Estou relendo A fisiologia do gosto, uma verdadeira certidão de nascimento da
gastronomia, publicada no início do século 19 e escrita, com muita habilidade e
bom senso, por Brillat-Savarin, um juiz francês apaixonado pelos prazeres da
mesa. Deparei-me com um capítulo denominado Influência do olfato sobre o gosto
e fiquei divagando sobre sua importância, mais que sua influência, e cheguei à
conclusão que a expressão “comer com os olhos” seria tão ou mais apropriada,
apesar de menos poética, se fosse “comer com o nariz”.
Imediatamente abri a minha biblioteca
olfativa e revivi, quase nitidamente, cheiros de vários tempos da minha vida.
Lembrei-me do cheiro das rosquinhas de nata que minha mãe fazia, que enchia a
cozinha com seu perfume quente, predizendo seu sabor.

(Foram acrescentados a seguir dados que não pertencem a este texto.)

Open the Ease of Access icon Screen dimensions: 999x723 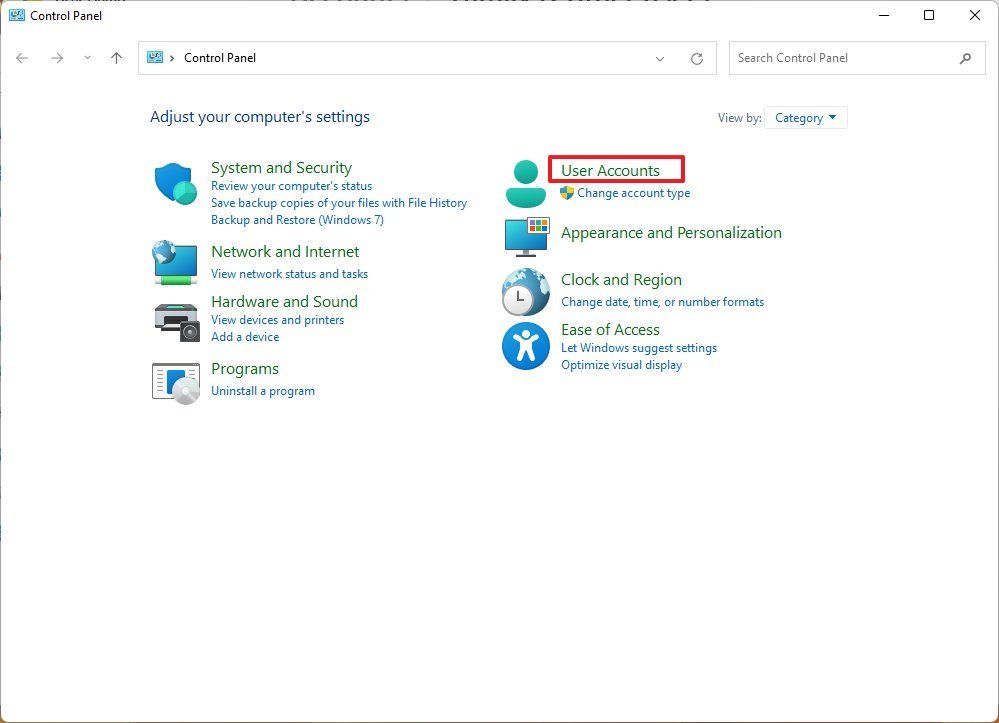tap(525, 346)
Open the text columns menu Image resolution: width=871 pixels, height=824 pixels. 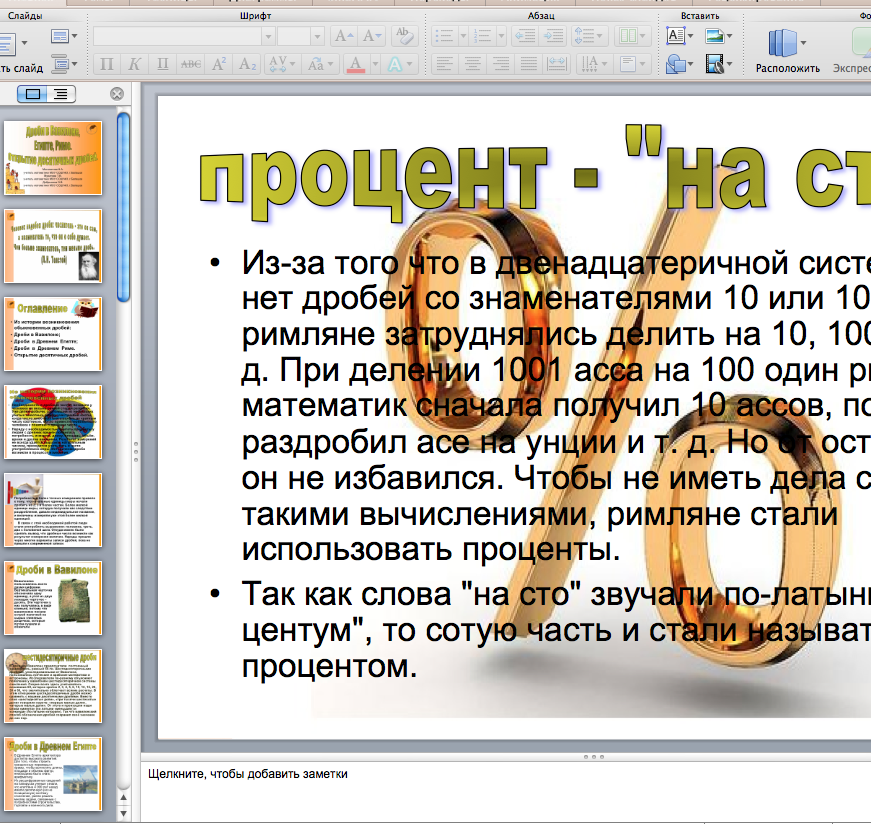coord(630,37)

Mesmo depois que abríamos
a lata em que ficavam guardadas na prateleira da cozinha – a uma altura em que
nós, crianças, tínhamos acesso (nunca pensei, até agora, se isto era
proposital) –, o aroma que saia dela trazia uma sensação de conforto, de
segurança, de lar.
Revivi pratos e comidas de várias épocas e
situações, de várias viagens e pessoas. O pudim de queijo que a mãe de um
grande amigo fazia, e que ela servia ainda quente; o cuscuz da minha avó, com
seu aroma de erva-doce e infância; o calor suculento de um prato de massa
fresca com polpettine al sugo; o
cheiro da comida do Sawasdee, aventuras gastronômicas de férias em Búzios; moules à la marinière no fim da tarde em
Paris; a sensação que o perfume reconfortante da canjiquinha, meu prato
predileto, causa em mim; o aroma da pizza, qualquer pizza, todas as pizzas...
No meio do capítulo, Brillat-Savarin escreve:
“De minha parte, estou não apenas convencido de que, sem a participação do
olfato, não há degustação completa, como também sou tentado a supor que o
olfato e o gosto formam um único sentido, do qual a boca é o laboratório e o
nariz a chaminé...”
Se o autor tivesse vivido em dias mais
atuais, teria se referido ao nariz não como uma chaminé, mas como um poderoso
sensor, capaz de detectar uma infinidade de aromas e catalogar referências
claras para cada um deles. Tente você. Abra sua biblioteca olfativa
gastronômica e surpreenda seus sentidos e seus sentimentos.